I also reproduced this setup with a pacemaker version which includes fixes
for https://bugzilla.redhat.com/show_bug.cgi?id=1499217.
With that version, I don't experience problem A nor problem B anymore, but
I now hit another issue (henceforth C): once I "pcs resource manage galera", a restart
operation is triggered.

Lastly, I've tested version 1.1.18-1.dabd094e0.git.el7.centos-dabd094e0 built from https://github.com/beekhof/pacemaker/commit/dabd094e02e746b760063bbbd1166485745636e7 , and I confirm that I don't see any of problem A, B or C anymore. I replaced "pcs resource cleanup" with "crm_resource --refresh" to cope with the slight semantic change in this version.
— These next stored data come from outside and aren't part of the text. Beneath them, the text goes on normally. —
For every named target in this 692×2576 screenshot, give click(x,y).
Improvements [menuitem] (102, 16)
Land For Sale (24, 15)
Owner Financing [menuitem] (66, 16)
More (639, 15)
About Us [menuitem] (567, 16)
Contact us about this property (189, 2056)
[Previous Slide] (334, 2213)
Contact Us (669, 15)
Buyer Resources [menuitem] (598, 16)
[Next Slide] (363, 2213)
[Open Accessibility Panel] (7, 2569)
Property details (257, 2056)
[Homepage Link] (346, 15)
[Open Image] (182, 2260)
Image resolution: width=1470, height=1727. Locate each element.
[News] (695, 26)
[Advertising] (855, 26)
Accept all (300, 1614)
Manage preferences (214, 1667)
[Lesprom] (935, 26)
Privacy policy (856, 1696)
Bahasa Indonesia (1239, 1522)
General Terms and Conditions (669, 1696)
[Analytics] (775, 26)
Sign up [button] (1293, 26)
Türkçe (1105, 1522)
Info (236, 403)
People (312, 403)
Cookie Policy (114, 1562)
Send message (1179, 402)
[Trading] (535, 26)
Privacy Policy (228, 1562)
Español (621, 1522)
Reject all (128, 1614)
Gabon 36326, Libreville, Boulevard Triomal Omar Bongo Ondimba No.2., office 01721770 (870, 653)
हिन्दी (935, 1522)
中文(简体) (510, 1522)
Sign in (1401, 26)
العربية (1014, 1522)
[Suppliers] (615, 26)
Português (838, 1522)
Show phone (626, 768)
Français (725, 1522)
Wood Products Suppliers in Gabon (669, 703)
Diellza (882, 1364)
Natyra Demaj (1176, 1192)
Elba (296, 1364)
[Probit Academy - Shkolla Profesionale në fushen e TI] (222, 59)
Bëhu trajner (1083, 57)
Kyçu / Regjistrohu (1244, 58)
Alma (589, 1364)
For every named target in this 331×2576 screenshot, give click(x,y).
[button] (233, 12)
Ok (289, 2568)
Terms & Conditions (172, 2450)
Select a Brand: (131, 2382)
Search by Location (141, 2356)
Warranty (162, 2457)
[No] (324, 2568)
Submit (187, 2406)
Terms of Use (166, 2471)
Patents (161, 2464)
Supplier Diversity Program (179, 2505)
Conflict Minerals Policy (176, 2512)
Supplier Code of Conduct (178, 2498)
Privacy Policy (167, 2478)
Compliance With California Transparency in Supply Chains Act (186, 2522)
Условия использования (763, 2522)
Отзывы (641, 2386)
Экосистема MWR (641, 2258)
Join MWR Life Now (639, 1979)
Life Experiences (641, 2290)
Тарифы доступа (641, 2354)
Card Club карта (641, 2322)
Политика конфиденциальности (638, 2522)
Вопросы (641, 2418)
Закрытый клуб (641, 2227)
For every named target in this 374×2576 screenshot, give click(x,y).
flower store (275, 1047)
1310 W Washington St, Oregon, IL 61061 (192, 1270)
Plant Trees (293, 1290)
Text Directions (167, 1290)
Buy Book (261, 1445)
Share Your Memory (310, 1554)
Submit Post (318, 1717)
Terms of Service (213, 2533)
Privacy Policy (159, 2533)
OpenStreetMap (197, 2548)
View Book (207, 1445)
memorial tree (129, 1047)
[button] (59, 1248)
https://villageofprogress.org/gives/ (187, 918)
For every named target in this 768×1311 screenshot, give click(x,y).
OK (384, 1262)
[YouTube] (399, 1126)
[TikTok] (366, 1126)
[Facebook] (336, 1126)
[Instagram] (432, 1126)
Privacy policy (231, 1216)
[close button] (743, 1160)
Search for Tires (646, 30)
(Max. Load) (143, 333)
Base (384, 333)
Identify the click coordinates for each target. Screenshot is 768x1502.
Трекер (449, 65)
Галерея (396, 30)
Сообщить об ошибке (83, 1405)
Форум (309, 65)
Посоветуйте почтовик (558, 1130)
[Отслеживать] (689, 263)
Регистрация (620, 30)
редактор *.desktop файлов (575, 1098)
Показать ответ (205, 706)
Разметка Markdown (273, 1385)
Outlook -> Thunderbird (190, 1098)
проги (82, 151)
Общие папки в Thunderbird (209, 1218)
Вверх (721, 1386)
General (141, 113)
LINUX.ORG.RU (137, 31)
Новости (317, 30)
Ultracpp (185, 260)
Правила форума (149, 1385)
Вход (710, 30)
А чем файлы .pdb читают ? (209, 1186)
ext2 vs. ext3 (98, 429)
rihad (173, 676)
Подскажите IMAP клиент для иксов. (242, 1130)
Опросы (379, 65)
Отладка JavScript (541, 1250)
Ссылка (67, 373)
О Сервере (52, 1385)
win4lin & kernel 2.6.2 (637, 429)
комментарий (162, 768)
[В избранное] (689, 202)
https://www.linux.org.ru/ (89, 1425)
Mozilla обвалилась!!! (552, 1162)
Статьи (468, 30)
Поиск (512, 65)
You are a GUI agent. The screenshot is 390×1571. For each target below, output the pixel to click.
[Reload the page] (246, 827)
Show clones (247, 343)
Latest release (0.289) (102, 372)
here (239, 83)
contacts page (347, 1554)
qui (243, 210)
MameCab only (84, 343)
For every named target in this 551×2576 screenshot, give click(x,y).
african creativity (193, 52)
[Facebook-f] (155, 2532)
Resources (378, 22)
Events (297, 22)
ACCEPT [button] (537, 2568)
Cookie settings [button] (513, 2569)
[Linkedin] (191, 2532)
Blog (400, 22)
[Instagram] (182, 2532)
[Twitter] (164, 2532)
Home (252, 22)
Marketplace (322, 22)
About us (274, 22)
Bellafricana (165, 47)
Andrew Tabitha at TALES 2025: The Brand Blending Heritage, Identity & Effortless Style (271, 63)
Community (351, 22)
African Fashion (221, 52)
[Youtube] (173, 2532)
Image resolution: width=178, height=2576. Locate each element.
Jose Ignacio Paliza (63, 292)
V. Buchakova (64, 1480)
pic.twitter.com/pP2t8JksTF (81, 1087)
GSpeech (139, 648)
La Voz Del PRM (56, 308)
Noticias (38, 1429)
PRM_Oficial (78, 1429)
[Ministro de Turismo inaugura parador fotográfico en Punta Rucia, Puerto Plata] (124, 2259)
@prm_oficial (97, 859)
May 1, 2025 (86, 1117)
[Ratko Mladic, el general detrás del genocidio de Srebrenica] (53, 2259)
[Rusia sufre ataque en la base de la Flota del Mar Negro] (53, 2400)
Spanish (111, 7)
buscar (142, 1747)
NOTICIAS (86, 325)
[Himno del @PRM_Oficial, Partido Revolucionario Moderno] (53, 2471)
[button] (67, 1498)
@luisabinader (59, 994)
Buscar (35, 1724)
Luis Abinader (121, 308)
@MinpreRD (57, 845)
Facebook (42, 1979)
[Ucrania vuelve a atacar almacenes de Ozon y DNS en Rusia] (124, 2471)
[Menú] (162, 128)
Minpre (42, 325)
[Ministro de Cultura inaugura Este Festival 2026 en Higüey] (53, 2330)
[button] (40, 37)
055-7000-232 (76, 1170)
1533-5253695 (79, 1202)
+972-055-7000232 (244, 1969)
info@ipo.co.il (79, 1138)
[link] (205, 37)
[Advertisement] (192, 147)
Comment 6 Ken Gaillot 2017-11-06 17:11:03 UTC
The build currently planned for 7.5 should behave the same as the 1.1.18 version you tested, so I think we're good to consider this a duplicate of Bug 1499217 as far as 7.5 goes.

That one also has a planned 7.4.z-stream, Bug 1509874. The z-stream will come with some other fixes, so that build may already address problem C. If not, we can address that on that bz.

*** This bug has been marked as a duplicate of bug 1499217 ***

Comment 7 Damien Ciabrini 2017-11-07 20:07:06 UTC
Ken, Andrew, I just tested a scratch build of https://bugzilla.redhat.com/show_bug.cgi?id=1499217, I can confirm it fixes both problem A and B, however it still exhibits problem C that I described in comment #4.

I'll cross-link info in bug 1499217 so it this unexpected cleanup behaviour can be properly tracked and fixed.

Comment 8 Ken Gaillot 2017-11-07 21:36:36 UTC
(In reply to Damien Ciabrini from comment #7)
> Ken, Andrew, I just tested a scratch build of
> https://bugzilla.redhat.com/show_bug.cgi?id=1499217, I can confirm it fixes
> both problem A and B, however it still exhibits problem C that I described
> in comment #4.
> 
> I'll cross-link info in bug 1499217 so it this unexpected cleanup behaviour
> can be properly tracked and fixed.

To clarify, the scratch build is for the z-stream Bug 1509874; the 1.1.18-5 build for Bug 1499217 should behave identically to the 1.1.18 version you tested previously.

Will comment on Bug 1509874, to move the discussion there.